The Culliton report refers to the need for clusters of industry, areas in which cluster factories or manufacturing industries can be established. There is mention of the food industry and fish. Such clusters of industry in the food and fish industry could be established particularly in the general west coast area. I contend we could create new clusters of industry in clothing if only we promoted our wool and linen, new products on which farmers might well concentrate with the collapse of the Common Agricultural Policy and so on.

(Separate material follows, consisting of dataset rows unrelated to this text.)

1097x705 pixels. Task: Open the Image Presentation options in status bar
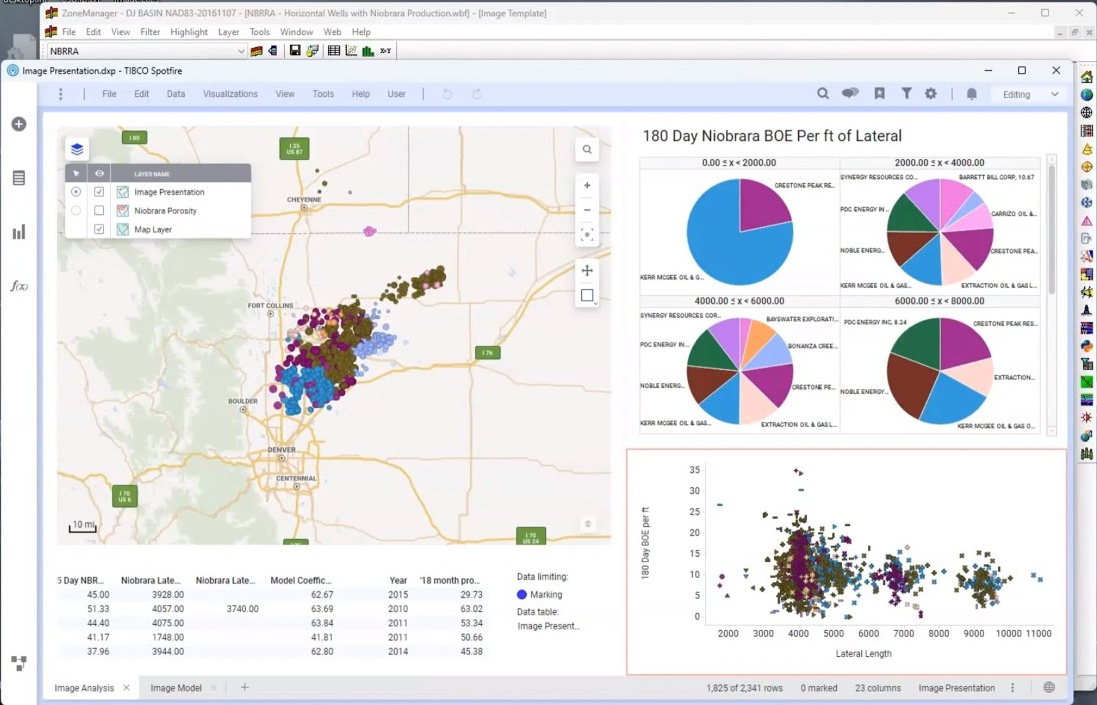tap(1013, 688)
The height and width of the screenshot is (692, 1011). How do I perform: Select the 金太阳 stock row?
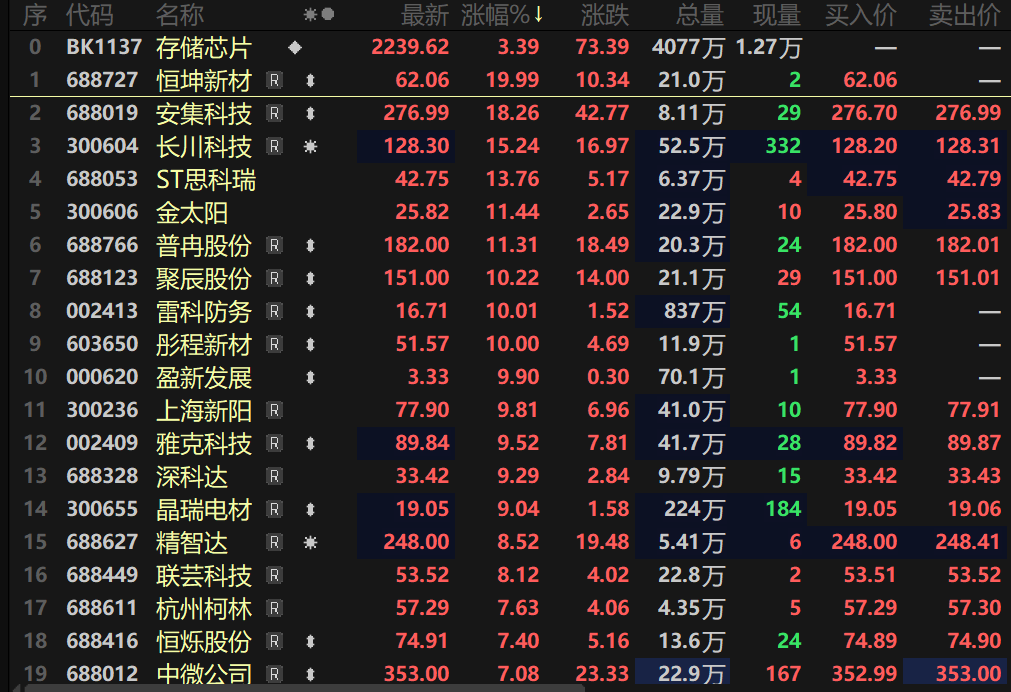point(508,212)
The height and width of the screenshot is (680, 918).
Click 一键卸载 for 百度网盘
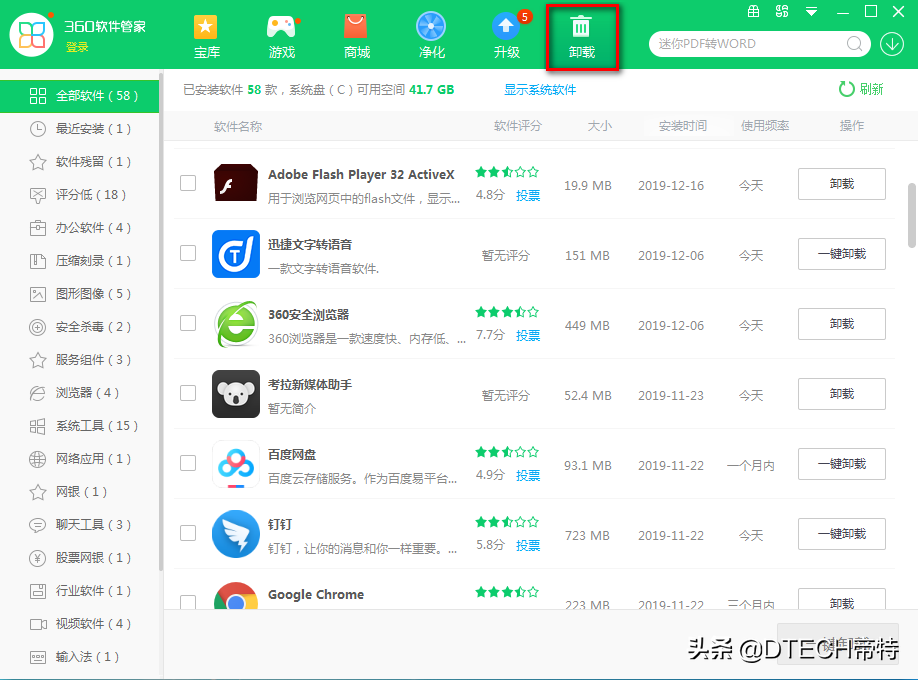[x=841, y=464]
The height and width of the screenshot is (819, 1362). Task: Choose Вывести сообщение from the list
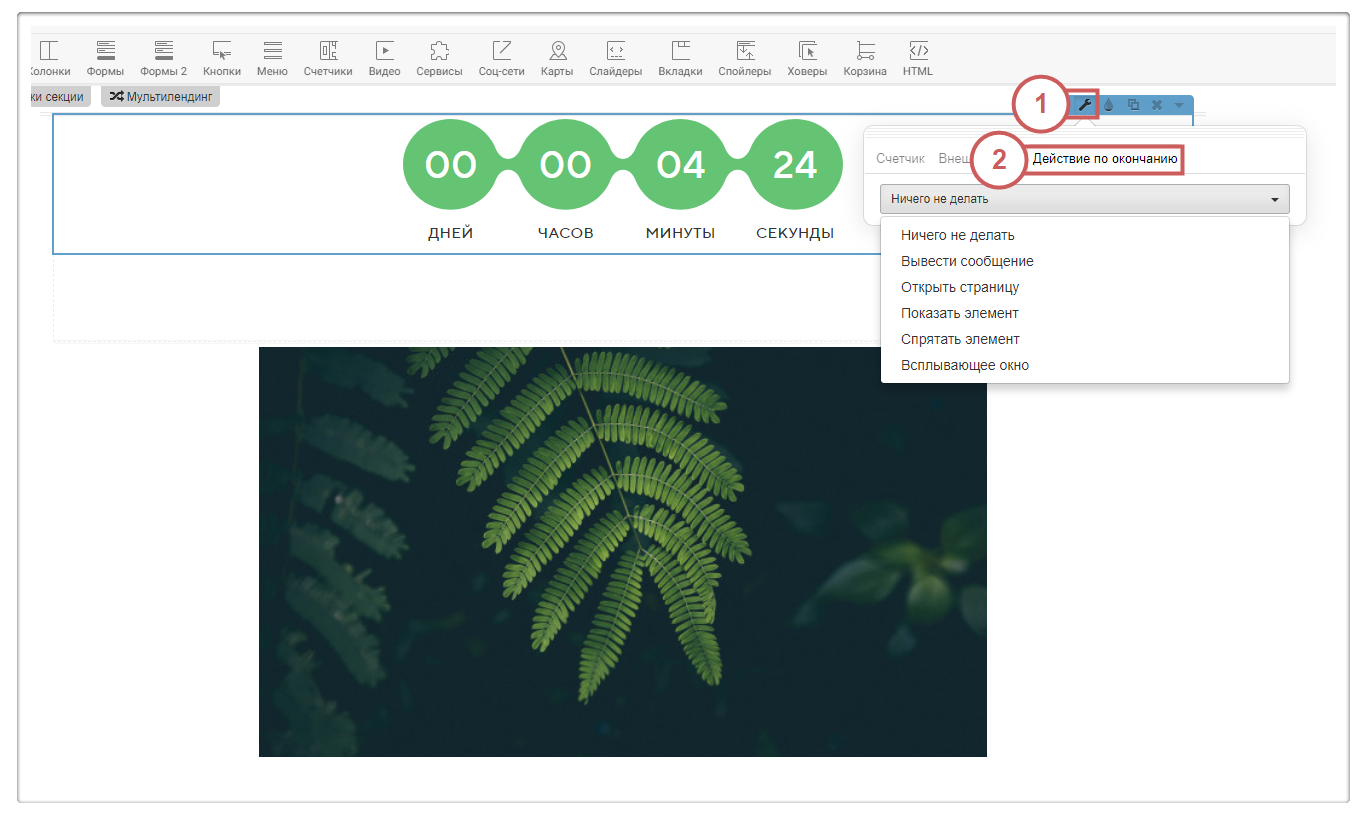(967, 261)
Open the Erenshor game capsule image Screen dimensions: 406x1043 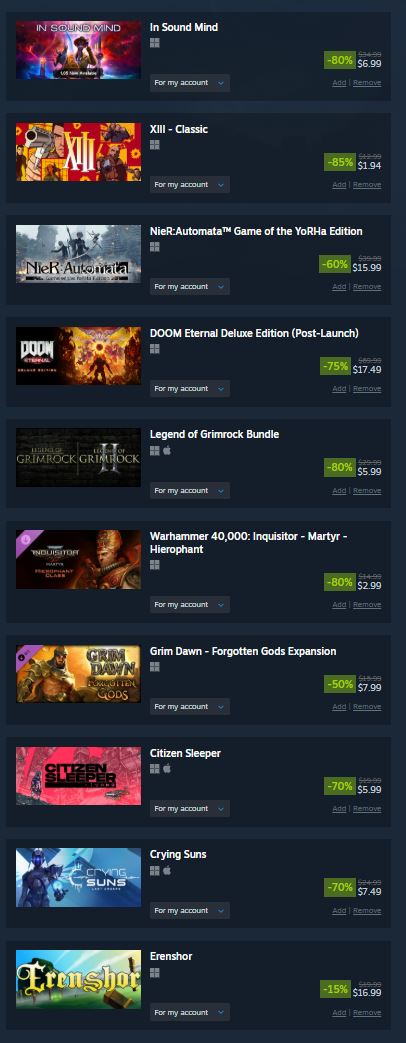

The IDA continue to pour huge sums of money into attracting foreign industry here. We are glad to have many of them since they provide approximately 80,000 jobs. They invested approximately £80 million in the infrastructure at Ringaskiddy, supposed to create 10,000 jobs. Yet we discover, at the end of the day, 1,000 jobs only were created there. In addition to the £80 million expended on infrastructure we should remember that each of those jobs cost us at least £40,000, amounting to another £50 million approximately, while producing the same number of jobs only as were lost in Fords.

It has to be said that the IDA are very good on electronics, particularly in the software section where there have been fast moving developments but appear to have some kind of ideological hang-up about manufacturing industry. They maintain that that is something of the past, that we must not think in those terms at all. The attitude of the IDA appears to be that somebody else will do all the manufacturing for us, that we will import all our manufactured goods or whatever, totally ignoring the possibilities for such development here. It appears they will not encourage or invite foreign investment in manufacturing industry for which no incentives are given. I say: what about Irish investment? There is plenty of money around here for such investment, as we saw clearly in the case of the various property deals and so on, when it appeared there was plenty of money for such investment. Certainly this Government seem to think there is plenty of money about for investment in that they want to privatise everything, all the State or semi-State companies. They now want to privatise the ESB. Indeed the Minister for Energy seems to believe there are people out there with, say, £50 million, £60 million or £70 million wanting to buy up power stations. I contend that is a lot of nonsense. Why encourage people to buy up power stations from a company functioning perfectly, which is viable, doing a perfect job? Why not encourage such people to invest those amounts in something new, like some new area of manufacturing, giving them incentives, if possible, reducing the inherent risk; take the incentives from the property sector and put it into manufacturing.

I have spoken now for the past 20 years about the need for a smelter here. We did come near to having one at one stage when land was bought in Ballylongford for that purpose, when Rio Tinto Zinc carried out a feasibility study, but that was as far as it went. If that money is available for investment why not get people to invest it in a smelter? There is coming on stream now in Galmoy a mine every bit as large as Tara, both being owned by a Finnish State company who control all of our lead and zinc. It is in this area we should encourage investment.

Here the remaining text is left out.